Na SMC, o dia de Marfisa é corrido:

- Muita gente pensa que o Museu da Cidade é apenas o Solar da Marquesa de Santos, na rua Roberto Simonsen, 136. Na verdade, ali é apenas a sede da entidade, que engloba um conjunto arquitetônico, formado por construções dos séculos 17 ao 20 espalhadas por várias regiões da cidade.
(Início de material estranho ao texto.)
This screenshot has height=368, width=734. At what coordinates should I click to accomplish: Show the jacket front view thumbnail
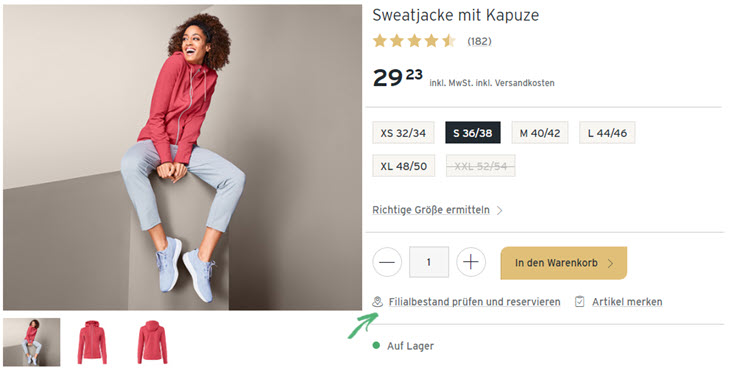[x=92, y=342]
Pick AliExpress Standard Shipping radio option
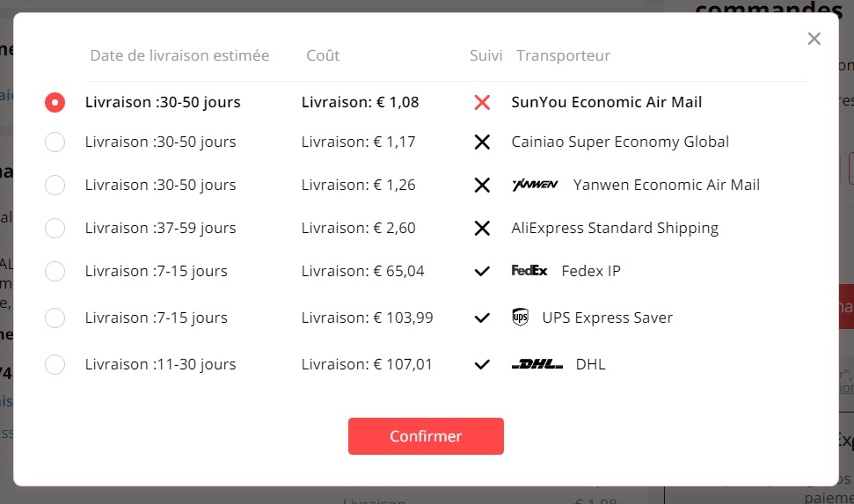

Fazem parte dessa rede de casas históricas, além do Solar da Marquesa, o Beco do Pinto, a Casa da Imagem, a Casa do Tatuapé, a Cripta Imperial, a Casa do Grito, a Casa Modernista, o Sítio da Ressaca, a Chácara Lane, a Capela do Morumbi, a Casa do Sertanista, a Casa do Bandeirante e o Sítio Morrinhos.

- Durante todo o dia, seja pelo virtual, por telefone ou presencialmente, eu sou uma espécie de intermediária entre a população, os organizadores e as atividades que se desenvolvem em cada um desses locais, lembrando que, além das casas históricas, o Museu da Cidade ainda tem sob sua responsabilidade o acervo fotográfico do município, o acervo de história oral, o acervo de bens móveis e o acervo documental.

Professora tempo integral

Conhecedora de toda a cidade, Marfísia, mesmo fora do expediente, não se cansa de relatar, a quem estiver com ela, a história de cada local por onde passa.

Foi assim que, uma noite dessas, ao sair de uma ópera do Theatro Municipal, ao constatar que o motorista de táxi que a levava, não conhecia nada dos lugares por onde transitava, foi descrevendo ao homem o histórico do Theatro Municipal, do Centro Cultural São Paulo, do Monumento de Tomie Ohtake em homenagem aos 80 anos da Imigração Japonesa, do Instituto Biológico e da sede do CEBRAP. Ao deixá-la em casa, o taxista, agradecido lhe falou: “Só vou cobrar a corrida porque tenho uma prestação do carro para pagar amanhã, mas, na verdade, eu é que deveria lhe pagar pela aula de história sobre São Paulo que a senhora me deu”.

E é assim que todos os dias, sempre estendendo seu horário de trabalho, cansada, mas contente pela atividade produtiva que exerce, Marfísia, depois de visitar seu netinho Guido, de dois anos de idade, segue para casa, onde é sempre ansiosa e alegremente recebida pelo seu companheiro de lar: o gato Reggie, que sua filha lhe trouxe dos Emirados Árabes, onde morou por alguns anos.